Extracted entries
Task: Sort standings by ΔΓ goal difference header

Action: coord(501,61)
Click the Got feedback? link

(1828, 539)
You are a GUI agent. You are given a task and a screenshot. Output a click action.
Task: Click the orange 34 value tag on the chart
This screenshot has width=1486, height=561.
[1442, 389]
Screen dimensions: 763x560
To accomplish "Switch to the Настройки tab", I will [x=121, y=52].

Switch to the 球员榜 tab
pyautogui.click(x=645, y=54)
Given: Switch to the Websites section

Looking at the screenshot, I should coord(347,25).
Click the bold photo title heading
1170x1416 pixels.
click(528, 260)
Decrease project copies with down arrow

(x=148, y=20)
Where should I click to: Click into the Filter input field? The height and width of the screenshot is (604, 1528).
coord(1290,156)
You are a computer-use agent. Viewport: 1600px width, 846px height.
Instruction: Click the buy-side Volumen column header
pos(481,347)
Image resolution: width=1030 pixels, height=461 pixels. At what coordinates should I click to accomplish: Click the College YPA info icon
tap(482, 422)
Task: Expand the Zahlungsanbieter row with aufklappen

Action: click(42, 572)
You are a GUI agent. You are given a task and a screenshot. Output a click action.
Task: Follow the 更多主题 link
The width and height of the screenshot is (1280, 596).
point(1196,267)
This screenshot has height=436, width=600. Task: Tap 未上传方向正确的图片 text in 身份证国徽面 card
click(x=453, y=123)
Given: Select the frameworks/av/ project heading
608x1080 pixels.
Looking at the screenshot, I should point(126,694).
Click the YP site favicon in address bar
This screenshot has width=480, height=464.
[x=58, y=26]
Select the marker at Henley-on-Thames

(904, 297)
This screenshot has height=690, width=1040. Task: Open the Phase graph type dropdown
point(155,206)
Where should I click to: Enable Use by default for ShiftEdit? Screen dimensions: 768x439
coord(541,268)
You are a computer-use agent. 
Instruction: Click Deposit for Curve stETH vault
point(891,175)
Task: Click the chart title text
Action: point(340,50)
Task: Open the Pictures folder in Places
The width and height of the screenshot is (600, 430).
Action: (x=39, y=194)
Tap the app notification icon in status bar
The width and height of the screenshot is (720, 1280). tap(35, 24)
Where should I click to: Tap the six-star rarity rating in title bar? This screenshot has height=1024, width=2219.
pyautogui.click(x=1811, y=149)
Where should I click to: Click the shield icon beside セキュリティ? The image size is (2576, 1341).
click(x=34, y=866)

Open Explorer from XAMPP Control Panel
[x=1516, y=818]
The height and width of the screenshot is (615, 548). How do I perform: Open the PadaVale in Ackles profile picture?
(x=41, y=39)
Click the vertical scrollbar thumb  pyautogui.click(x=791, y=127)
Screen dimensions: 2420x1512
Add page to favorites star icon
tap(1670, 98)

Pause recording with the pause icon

* What you will do: Rewrite all of the entries above, replacing every occurrence of "Instruction" with "Directive" and leaving everything else unchanged.

* Written reply:
Task: Sort standings by ΔΓ goal difference header

Action: coord(501,61)
Click the Got feedback? link

(1828, 539)
You are a GUI agent. You are given a task and a screenshot. Output a click action.
Task: Click the orange 34 value tag on the chart
This screenshot has width=1486, height=561.
[1442, 389]
Screen dimensions: 763x560
To accomplish "Switch to the Настройки tab", I will [x=121, y=52].

Switch to the 球员榜 tab
pyautogui.click(x=645, y=54)
Given: Switch to the Websites section

Looking at the screenshot, I should coord(347,25).
Click the bold photo title heading
1170x1416 pixels.
click(528, 260)
Decrease project copies with down arrow

(x=148, y=20)
Where should I click to: Click into the Filter input field? The height and width of the screenshot is (604, 1528).
coord(1290,156)
You are a computer-use agent. Viewport: 1600px width, 846px height.
Directive: Click the buy-side Volumen column header
pos(481,347)
Image resolution: width=1030 pixels, height=461 pixels. At what coordinates should I click to accomplish: Click the College YPA info icon
tap(482, 422)
Task: Expand the Zahlungsanbieter row with aufklappen

Action: click(42, 572)
You are a GUI agent. You are given a task and a screenshot. Output a click action.
Task: Follow the 更多主题 link
The width and height of the screenshot is (1280, 596).
point(1196,267)
This screenshot has height=436, width=600. Task: Tap 未上传方向正确的图片 text in 身份证国徽面 card
click(x=453, y=123)
Given: Select the frameworks/av/ project heading
608x1080 pixels.
Looking at the screenshot, I should point(126,694).
Click the YP site favicon in address bar
This screenshot has width=480, height=464.
[x=58, y=26]
Select the marker at Henley-on-Thames

(904, 297)
This screenshot has height=690, width=1040. Task: Open the Phase graph type dropdown
point(155,206)
Where should I click to: Enable Use by default for ShiftEdit? Screen dimensions: 768x439
coord(541,268)
You are a computer-use agent. 
Directive: Click Deposit for Curve stETH vault
point(891,175)
Task: Click the chart title text
Action: point(340,50)
Task: Open the Pictures folder in Places
The width and height of the screenshot is (600, 430).
Action: (x=39, y=194)
Tap the app notification icon in status bar
The width and height of the screenshot is (720, 1280). tap(35, 24)
Where should I click to: Tap the six-star rarity rating in title bar? This screenshot has height=1024, width=2219.
pyautogui.click(x=1811, y=149)
Where should I click to: Click the shield icon beside セキュリティ? The image size is (2576, 1341).
click(x=34, y=866)

Open Explorer from XAMPP Control Panel
[x=1516, y=818]
The height and width of the screenshot is (615, 548). How do I perform: Open the PadaVale in Ackles profile picture?
(x=41, y=39)
Click the vertical scrollbar thumb  pyautogui.click(x=791, y=127)
Screen dimensions: 2420x1512
Add page to favorites star icon
tap(1670, 98)

Pause recording with the pause icon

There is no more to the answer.